It’s been a long road for Chris Flanagan. He started his career in newspapers before joining the Dark Side—his words—with aircraft manufacturer, CHC Helicopters. He then transitioned to advertising, climbing the ladder to his current position as CEO of Baffin Fisheries and says he’s happy to be working for a 100% Inuit-owned private company that’s bringing industry and prosperity to Nunavut.
In our new podcast, The Export Impact Podcast with host Joe Mimran, Flanagan describes the challenges and hard-won triumphs he’s faced navigating the choppy waters of Canada’s fishery industry.
Where to listen
Follow us on your favourite streaming platforms to never miss an episode of the Export Impact Podcast. Tune in to our podcast for new episodes every second Wednesday at 6 a.m. EDT.
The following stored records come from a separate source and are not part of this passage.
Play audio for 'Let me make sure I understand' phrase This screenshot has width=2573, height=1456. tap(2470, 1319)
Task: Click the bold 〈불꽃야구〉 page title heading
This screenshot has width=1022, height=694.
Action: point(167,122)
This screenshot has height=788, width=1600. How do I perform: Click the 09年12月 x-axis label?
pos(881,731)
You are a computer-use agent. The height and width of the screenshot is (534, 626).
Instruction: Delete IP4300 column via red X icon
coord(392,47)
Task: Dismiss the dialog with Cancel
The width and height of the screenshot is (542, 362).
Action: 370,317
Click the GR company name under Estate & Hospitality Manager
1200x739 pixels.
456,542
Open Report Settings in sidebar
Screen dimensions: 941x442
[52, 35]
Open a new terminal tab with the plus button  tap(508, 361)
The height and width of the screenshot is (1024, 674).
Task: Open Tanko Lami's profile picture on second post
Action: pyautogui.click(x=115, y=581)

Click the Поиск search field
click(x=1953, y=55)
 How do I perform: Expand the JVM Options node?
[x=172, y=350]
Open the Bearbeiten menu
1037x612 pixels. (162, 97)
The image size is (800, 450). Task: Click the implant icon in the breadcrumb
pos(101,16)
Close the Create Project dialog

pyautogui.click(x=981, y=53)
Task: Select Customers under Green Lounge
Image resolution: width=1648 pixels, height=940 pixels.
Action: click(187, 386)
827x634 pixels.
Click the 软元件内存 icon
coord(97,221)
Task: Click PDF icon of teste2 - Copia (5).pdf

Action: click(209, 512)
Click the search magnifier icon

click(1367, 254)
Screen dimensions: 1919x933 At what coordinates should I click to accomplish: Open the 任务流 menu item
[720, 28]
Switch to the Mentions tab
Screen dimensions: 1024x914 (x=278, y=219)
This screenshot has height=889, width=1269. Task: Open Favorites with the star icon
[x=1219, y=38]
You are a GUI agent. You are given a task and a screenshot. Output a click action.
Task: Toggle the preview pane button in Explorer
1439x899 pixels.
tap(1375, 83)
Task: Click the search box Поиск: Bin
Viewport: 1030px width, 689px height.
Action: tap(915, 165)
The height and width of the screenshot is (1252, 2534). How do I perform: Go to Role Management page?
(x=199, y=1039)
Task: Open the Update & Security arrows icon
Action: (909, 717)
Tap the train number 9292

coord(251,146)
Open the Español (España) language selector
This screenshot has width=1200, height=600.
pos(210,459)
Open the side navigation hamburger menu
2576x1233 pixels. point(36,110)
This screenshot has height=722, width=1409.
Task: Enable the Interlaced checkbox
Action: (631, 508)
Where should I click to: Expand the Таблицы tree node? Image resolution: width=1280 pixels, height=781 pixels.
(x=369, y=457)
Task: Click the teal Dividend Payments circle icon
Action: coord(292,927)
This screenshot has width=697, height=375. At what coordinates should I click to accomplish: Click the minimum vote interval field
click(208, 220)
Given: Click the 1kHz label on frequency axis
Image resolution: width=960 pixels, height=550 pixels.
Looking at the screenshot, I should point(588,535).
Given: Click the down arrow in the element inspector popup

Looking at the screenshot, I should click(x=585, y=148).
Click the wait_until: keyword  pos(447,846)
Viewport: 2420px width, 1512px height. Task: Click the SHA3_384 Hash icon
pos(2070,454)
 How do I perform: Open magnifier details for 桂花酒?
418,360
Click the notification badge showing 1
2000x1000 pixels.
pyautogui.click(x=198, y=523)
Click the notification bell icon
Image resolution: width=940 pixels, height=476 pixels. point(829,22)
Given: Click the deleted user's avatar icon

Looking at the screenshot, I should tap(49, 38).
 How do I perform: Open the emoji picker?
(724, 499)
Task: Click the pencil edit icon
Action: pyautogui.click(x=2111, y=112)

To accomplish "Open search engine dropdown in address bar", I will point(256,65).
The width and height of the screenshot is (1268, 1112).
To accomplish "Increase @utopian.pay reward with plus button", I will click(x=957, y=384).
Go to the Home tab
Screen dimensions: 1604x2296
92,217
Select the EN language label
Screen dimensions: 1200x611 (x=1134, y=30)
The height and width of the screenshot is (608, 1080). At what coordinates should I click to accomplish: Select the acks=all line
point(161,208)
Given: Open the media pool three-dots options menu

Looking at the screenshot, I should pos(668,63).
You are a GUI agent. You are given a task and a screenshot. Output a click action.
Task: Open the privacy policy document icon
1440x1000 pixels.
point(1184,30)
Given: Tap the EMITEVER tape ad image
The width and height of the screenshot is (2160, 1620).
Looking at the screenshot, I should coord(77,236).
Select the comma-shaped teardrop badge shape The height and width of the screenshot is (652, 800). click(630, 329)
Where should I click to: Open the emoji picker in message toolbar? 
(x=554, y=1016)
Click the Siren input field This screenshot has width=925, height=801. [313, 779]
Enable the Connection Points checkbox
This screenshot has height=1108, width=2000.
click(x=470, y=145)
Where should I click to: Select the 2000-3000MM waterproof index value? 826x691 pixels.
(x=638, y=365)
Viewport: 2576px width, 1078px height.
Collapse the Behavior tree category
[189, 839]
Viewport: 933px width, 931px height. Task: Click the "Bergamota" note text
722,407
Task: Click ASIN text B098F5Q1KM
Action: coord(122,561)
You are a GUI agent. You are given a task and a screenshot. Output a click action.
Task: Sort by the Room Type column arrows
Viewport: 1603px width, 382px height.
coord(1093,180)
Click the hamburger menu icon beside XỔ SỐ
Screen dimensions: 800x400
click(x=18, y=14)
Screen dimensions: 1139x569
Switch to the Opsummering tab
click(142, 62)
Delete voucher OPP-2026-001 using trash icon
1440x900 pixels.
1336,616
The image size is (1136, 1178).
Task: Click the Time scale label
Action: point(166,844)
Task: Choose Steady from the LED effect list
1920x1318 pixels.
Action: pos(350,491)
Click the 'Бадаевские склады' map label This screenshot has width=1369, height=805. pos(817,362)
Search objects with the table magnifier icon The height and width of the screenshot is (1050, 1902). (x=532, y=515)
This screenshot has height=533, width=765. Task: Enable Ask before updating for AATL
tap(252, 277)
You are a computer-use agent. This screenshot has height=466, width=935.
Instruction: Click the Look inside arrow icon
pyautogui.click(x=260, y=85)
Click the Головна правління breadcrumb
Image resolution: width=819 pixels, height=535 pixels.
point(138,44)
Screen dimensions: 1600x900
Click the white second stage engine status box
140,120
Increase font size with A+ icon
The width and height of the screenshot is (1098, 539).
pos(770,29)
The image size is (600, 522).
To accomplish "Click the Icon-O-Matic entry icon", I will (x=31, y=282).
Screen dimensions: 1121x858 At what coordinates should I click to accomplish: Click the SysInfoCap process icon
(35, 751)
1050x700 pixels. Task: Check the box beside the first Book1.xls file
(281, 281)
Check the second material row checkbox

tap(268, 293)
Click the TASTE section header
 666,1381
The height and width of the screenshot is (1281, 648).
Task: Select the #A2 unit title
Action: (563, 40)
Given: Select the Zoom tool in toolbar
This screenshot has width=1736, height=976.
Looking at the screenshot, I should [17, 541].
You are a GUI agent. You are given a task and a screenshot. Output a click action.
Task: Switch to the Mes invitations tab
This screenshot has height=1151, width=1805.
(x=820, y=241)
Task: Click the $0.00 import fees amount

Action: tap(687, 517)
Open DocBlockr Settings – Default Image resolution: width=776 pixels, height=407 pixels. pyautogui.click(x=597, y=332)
This podcast series will be available in English-only. Please check out our French podcast, L’impact de l’exportation - Balado to hear more.
Like so many Canadian companies, Baffin Fisheries sprang from humble beginnings. For years, the people around Baffin Island hired a large, outside enterprise to fish their waters, charging a royalty for the privilege. This arrangement worked well, but it also meant that the people of Nunavut were only getting a fraction of the benefits from their natural resources.
In 2001, a coalition of local fishing companies set out to change that. They pooled their resources to form Baffin Fisheries, a major player that deals with both the private and public sectors on terms of equality. Even better, it brought increased revenue, employment and agency to Iqaluit and surrounding regions.
Baffin Fisheries has grown significantly in 20 years. Its newest accomplishment: An 80-metre, $72-million trawler that’s more than a traditional fishing boat—it’s a floating, sustainable factory. When the trawler rolls off the stocks in 2024, it’ll be the biggest Canadian-owned vessel in the country.
But it hasn’t all been smooth sailing. Keeping up with quotas and regulations is a constant challenge and the ongoing effects of climate change demand innovative solutions. But Flanagan believes that Canada’s reputation as a leader in sustainability is well-deserved—and he and Baffin Fisheries are prepared to do their part to protect Canadian waters.